Task input:
- - - -

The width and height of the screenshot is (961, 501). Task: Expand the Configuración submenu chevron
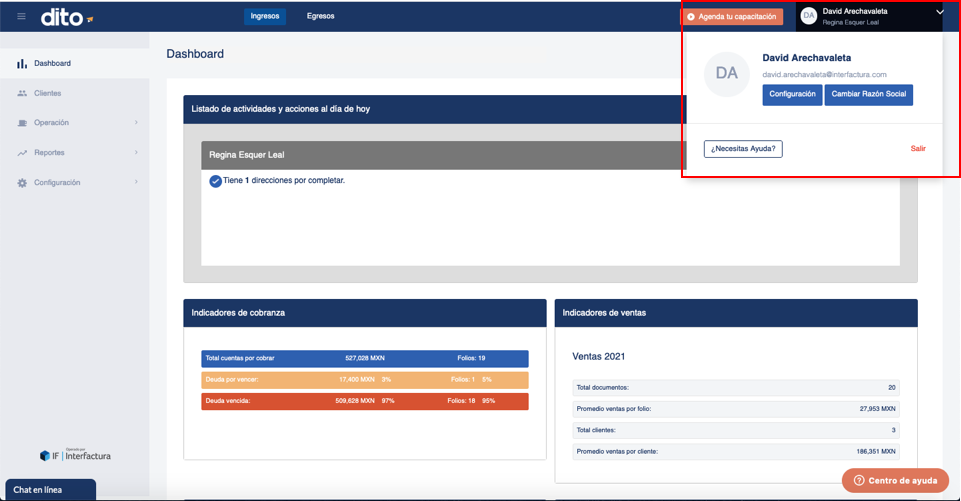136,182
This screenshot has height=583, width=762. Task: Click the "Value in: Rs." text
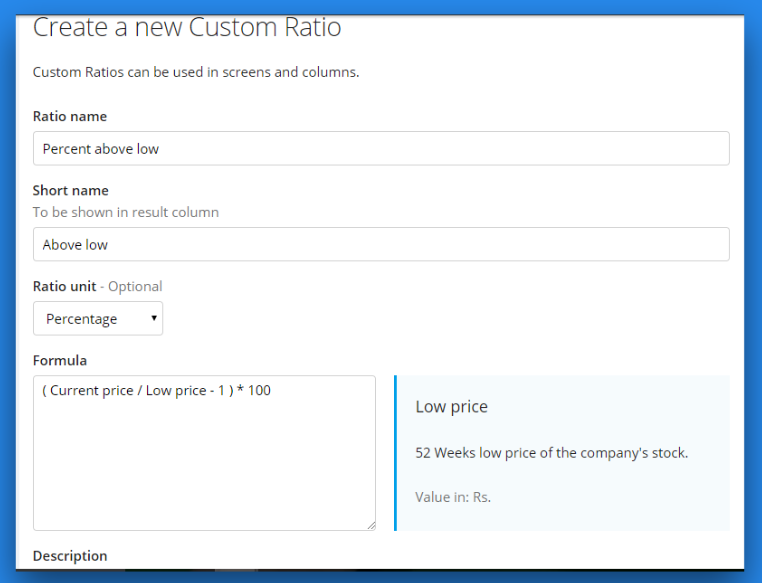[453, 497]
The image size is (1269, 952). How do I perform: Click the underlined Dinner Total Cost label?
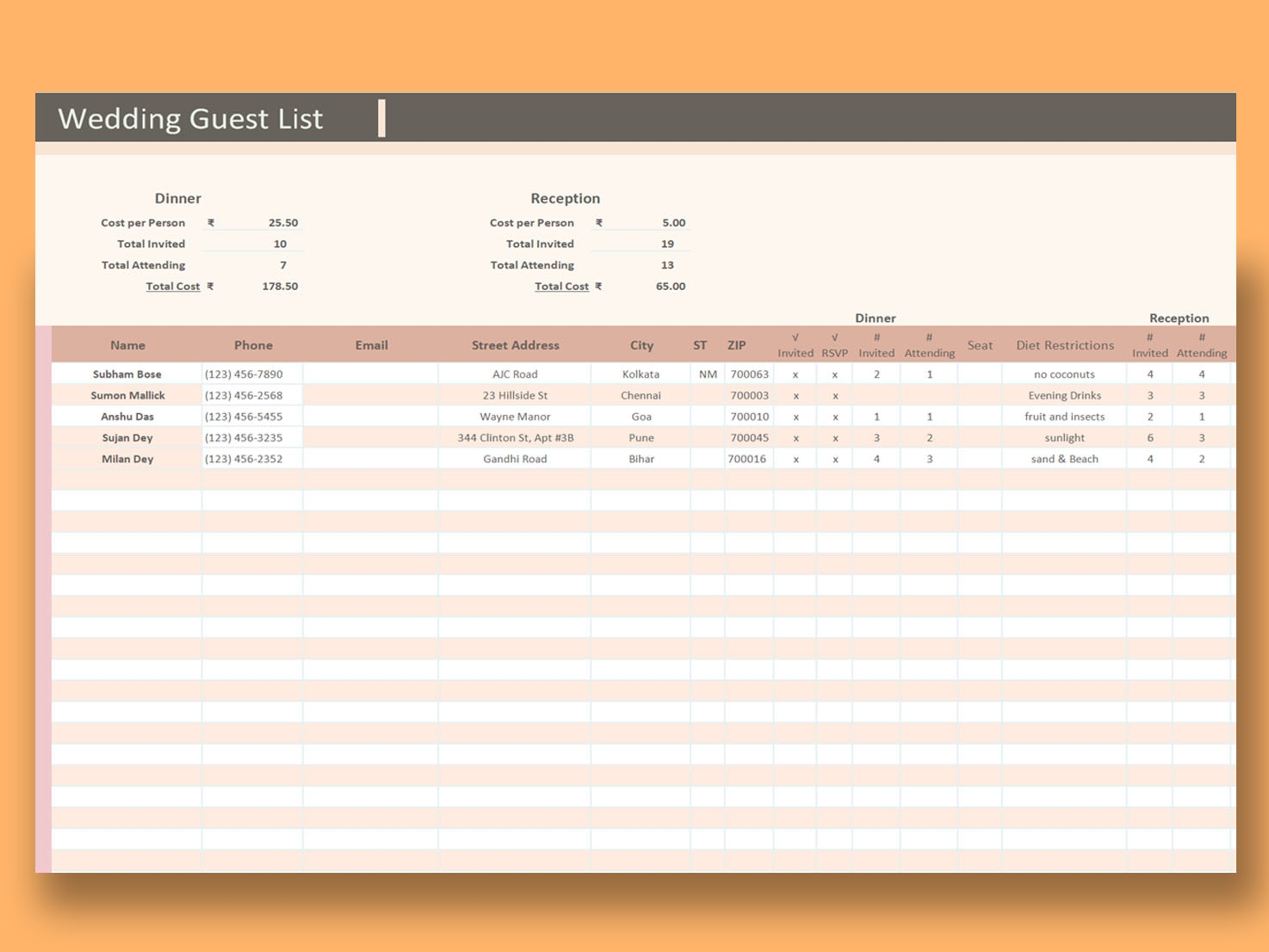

- - - -

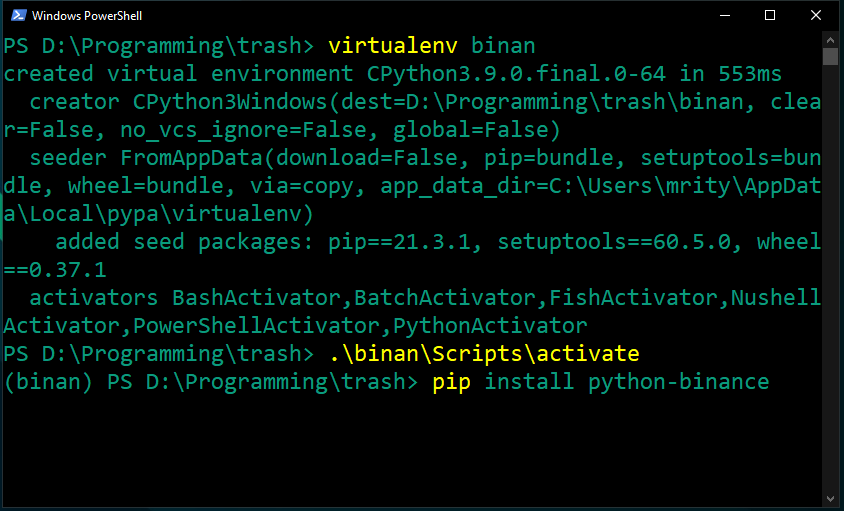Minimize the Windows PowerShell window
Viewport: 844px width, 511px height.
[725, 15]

- - - -

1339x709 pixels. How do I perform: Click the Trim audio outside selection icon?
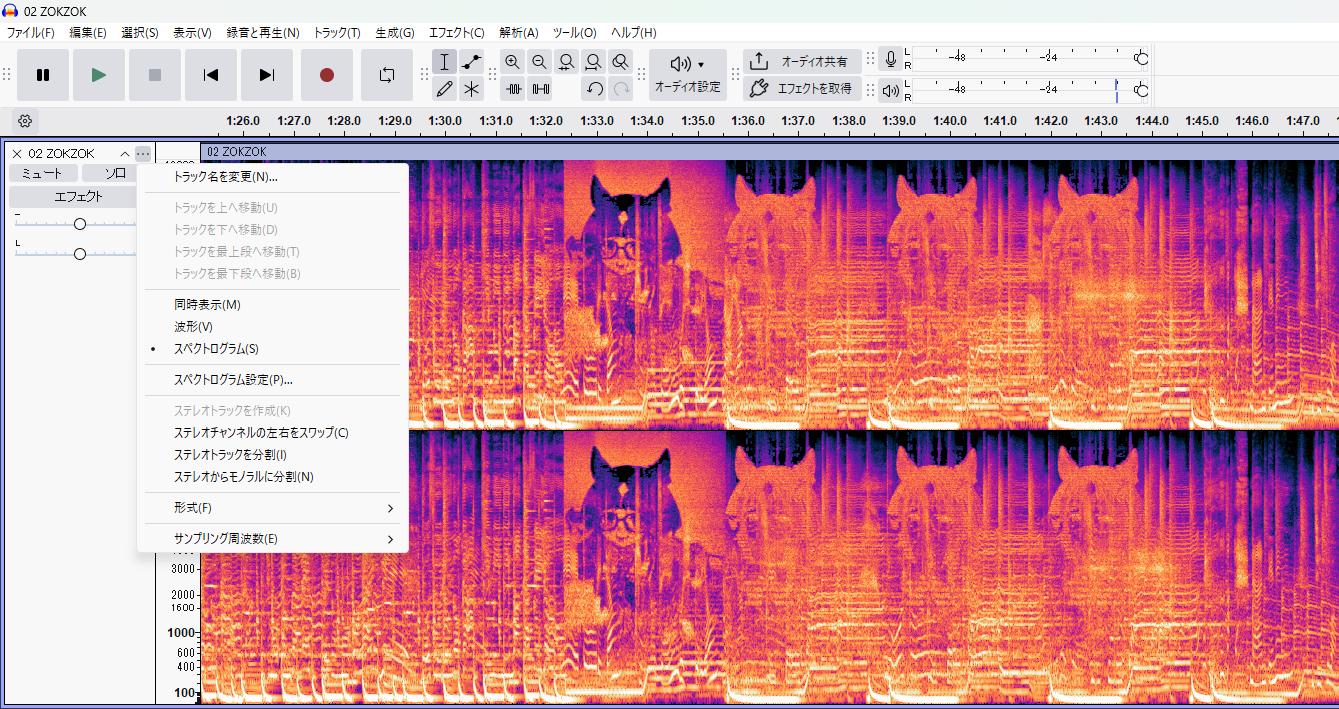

- - - -

Your objective:
Only one stretch of the material above is wanted: the line containing "The width and" through the line containing "The image size". Restate it word for word, minus the pictures.

Completed exercise:
The width and height of the screenshot is (961, 501). Task: Expand the Configuración submenu chevron
136,182
This screenshot has height=583, width=762. Task: Click the "Value in: Rs." text
[453, 497]
The image size is (1269, 952). How do I perform: Click the underlined Dinner Total Cost label?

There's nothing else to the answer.